Michael L. Rustad, Bimonthly Review of Law Books (July/August 2006)
Indian Gaming Law: Cases and Materials
Indian Gaming Law: Cases and Materials provides a clear, comprehensive, and accessible platform designed specifically for Indian gaming law and similar courses. In this casebook, the authors fuse the necessary background on federal Indian law and the status of American Indian tribes in the American political system with legal approaches to regulating gambling, and provide a useful overarching theoretical approach grounded in tribal sovereignty.

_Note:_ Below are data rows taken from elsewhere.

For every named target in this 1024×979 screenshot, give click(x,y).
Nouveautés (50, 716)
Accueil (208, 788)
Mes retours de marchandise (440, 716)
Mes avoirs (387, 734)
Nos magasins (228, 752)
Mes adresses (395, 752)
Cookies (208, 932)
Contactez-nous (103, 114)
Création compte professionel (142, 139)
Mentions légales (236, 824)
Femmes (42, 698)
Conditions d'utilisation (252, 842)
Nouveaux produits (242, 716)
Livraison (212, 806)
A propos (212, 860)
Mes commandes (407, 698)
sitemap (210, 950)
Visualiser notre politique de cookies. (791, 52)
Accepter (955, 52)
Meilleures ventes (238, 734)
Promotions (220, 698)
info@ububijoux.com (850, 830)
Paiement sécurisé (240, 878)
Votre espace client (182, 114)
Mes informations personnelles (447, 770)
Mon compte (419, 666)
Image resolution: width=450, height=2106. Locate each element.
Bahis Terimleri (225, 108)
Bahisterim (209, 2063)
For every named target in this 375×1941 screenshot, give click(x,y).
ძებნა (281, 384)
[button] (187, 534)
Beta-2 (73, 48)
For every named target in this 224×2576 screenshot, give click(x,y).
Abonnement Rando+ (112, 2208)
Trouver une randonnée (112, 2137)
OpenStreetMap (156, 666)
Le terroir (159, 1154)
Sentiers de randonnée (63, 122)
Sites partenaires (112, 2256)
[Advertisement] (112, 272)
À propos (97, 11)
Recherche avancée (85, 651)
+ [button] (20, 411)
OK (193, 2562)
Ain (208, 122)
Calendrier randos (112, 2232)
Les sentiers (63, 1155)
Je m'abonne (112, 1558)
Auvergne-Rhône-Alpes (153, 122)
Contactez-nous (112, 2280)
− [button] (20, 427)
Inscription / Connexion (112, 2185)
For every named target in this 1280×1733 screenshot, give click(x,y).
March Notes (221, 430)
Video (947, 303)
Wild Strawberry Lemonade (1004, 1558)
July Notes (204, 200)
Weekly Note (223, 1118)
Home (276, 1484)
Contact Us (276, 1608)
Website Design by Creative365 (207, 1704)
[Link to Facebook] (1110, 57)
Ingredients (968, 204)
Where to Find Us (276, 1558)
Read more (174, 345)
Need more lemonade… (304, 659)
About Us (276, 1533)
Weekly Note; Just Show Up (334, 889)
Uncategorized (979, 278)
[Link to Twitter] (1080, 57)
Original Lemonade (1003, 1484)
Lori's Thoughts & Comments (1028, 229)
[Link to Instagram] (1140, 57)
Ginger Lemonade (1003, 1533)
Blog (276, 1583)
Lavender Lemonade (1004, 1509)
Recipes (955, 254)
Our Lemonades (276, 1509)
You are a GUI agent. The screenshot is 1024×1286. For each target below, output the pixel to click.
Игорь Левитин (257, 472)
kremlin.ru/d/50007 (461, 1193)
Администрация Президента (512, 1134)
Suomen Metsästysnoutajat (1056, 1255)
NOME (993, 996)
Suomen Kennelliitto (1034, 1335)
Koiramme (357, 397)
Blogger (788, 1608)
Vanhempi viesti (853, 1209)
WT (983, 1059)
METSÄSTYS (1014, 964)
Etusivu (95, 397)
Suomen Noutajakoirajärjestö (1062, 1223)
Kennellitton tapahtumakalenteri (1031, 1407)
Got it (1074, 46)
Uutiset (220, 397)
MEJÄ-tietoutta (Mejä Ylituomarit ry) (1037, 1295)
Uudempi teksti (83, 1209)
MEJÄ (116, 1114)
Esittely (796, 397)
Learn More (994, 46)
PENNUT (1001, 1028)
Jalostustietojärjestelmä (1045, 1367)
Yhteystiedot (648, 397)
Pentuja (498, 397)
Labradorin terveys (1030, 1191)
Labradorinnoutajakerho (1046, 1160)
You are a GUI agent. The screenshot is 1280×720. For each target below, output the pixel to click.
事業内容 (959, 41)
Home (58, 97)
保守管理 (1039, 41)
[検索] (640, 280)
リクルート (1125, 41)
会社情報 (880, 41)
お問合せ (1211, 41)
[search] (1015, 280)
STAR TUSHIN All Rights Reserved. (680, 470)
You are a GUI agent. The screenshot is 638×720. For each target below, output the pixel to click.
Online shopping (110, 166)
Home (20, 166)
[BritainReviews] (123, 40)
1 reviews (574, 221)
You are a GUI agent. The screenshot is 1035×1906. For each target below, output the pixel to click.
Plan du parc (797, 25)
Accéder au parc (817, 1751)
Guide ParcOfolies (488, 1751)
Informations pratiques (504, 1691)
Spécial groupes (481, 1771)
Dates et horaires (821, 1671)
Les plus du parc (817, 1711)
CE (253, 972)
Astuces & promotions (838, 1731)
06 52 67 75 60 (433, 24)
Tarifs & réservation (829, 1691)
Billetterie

The casebook covers necessary background on federal Indian law and the legal doctrine of tribal sovereignty, as well as on the roots of Indian gaming in traditional tribal practices and the imperatives of reservation economic development; provides overviews of pre-statutory law and the genesis of the federal statutory framework governing Indian gaming in light of key court decisions; discusses how the federal classification scheme for tribal gaming creates the parameters for tribal-state relations, including compacting for casino-style gaming; and highlights such topics as the authority of the federal agency responsible for regulating Indian gaming and the authority for gaming on newly acquired lands. The authors also provide an accompanying Instructor’s Manual that contains additional specific suggestions for discussion topics and questions, group and individual exercises, web links to capture dynamic developments in Indian gaming, and supplementary background resources for instructors. Ideal for both new and experienced teachers, Indian Gaming Law: Cases and Materials effectively can be paired with the authors’ legal resource book Indian Gaming Law and Policy.